Using its NuMimetic™ technology, Metabasis research targets molecules that bind to regulatory enzymes in metabolic pathways. By fitting nucleotide binding sites, these potent molecules mimic the natural regulators of enzymes and hence are called nucleotide mimetics. The compound in focus today is an AMP mimetic, which activates a liver protein kinase. The liver protein kinase, in turn, regulates levels of fat and cholesterol. Metabasis has already developed a library of nucleotide mimetics, including ones that appear to lower glucose, cholesterol, and lipids in preclinical models.
As a reminder, Merck is currently working on with Bristol-Myers Squibb on the new drug Pargluva (previously called Muraglitizar), a dual PPAR agonist for the management of diabetes and associated heart disease. Pargluva has not yet been approved by the FDA.

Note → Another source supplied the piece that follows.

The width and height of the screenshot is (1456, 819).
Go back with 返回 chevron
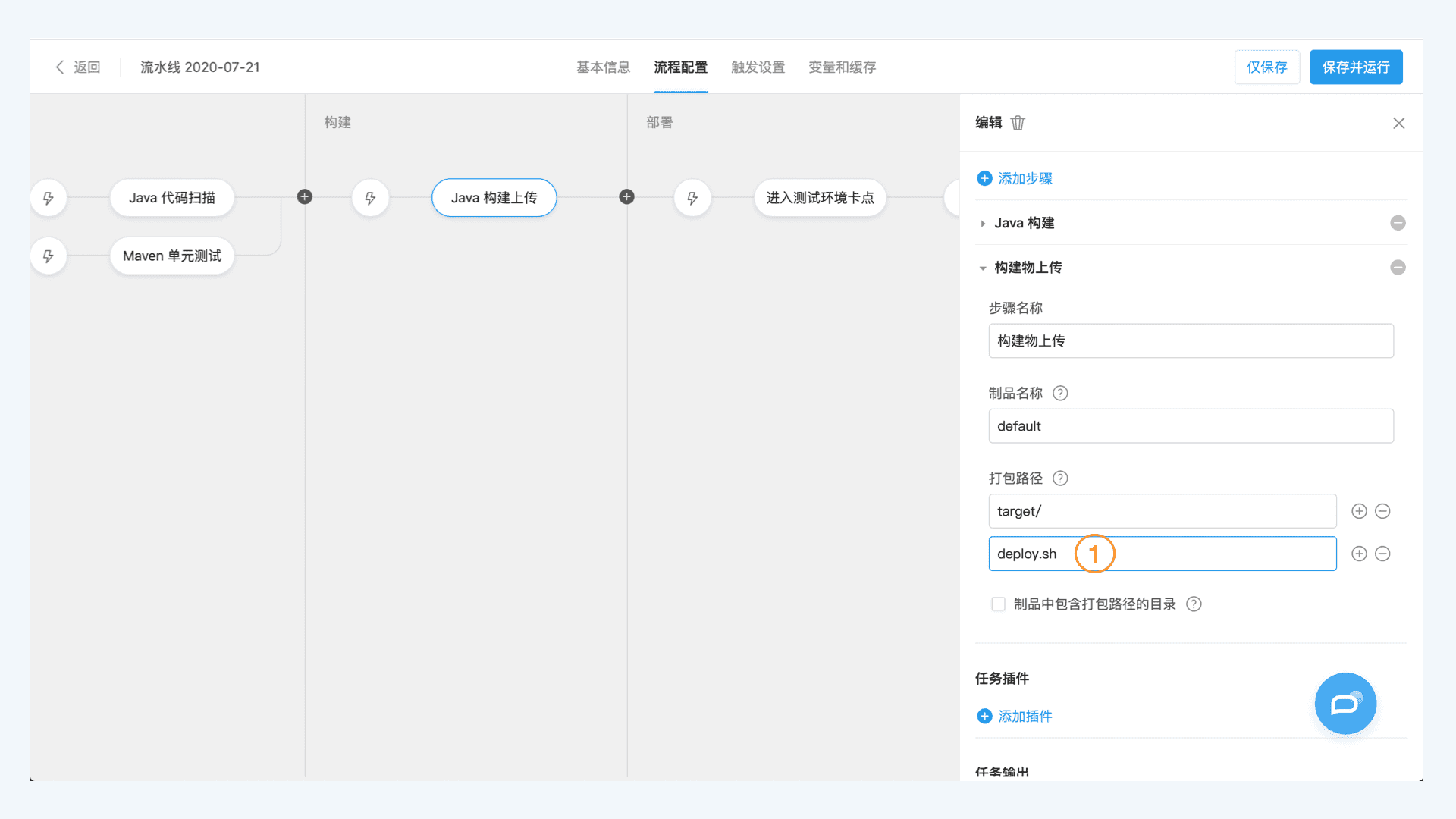point(61,67)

As well, Metabasis currently has two other drug candidates for treatment of diabetes. CS-917, a treatment for type 2 diabetes that was also discovered using NuMimetic technology, is entering Phase IIb clinical trials. Metabasis believes that CS-917 is the first drug candidate to be studied in human clinical trials that is designed to directly block the gluconeogenesis pathway. CS-917 significantly reduced blood glucose levels in patients with type 2 diabetes during two Phase II clinical trials. The other drug candidate, MBO7803, is another type 2 diabetes treatment designed to inhibit gluconeogenesis. MBO7803 is still in pre-clinical development.

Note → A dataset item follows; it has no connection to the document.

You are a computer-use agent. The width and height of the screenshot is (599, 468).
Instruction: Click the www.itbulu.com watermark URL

This is not the first time that Merck has collaborated with Metabasis—they began working together on a hepatitis C project in 2004. Metabasis and Merck have agreed to each contribute research efforts and drug candidates for the collaboration. Merck will pay $5 million upon signing the agreement and will fund Metabasis for its research input. While Metabasis would receive a royalty on sales if a product is commercialized, Merck will hold primary responsibility, including (importantly) financial responsibility, for the clinical production of any drug therapy resulting from the research. Merck will also hold the right to market any product internationally, while Metabasis may co-promote a product in the United States. It is estimated that Metabasis would receive $54 million, excluding royalties, if a product is marketed for single-indication usage in patients. This cash amount could jump to $74 million if a product is approved for additional indications.
We continue to see huge growth in interest in obesity among pharmaceutical companies. Sanofi-Aventis appears to be the leader, with Rimonabant having been filed with the FDA earlier this year (though it is unclear for what indication - smoking or obesity or otherwise - we ultimately expect at least one indication to be lipids-oriented). Merck currently has three obesity drugs in Phase 2 development, and Lilly announced at a 2004 analyst meeting that it was planning to increase R&D investment in early stage obesity compounds. In late May, Medtronic jumped on the bandwagon by announcing the creation of a new business unit: Medtronic Obesity Solutions.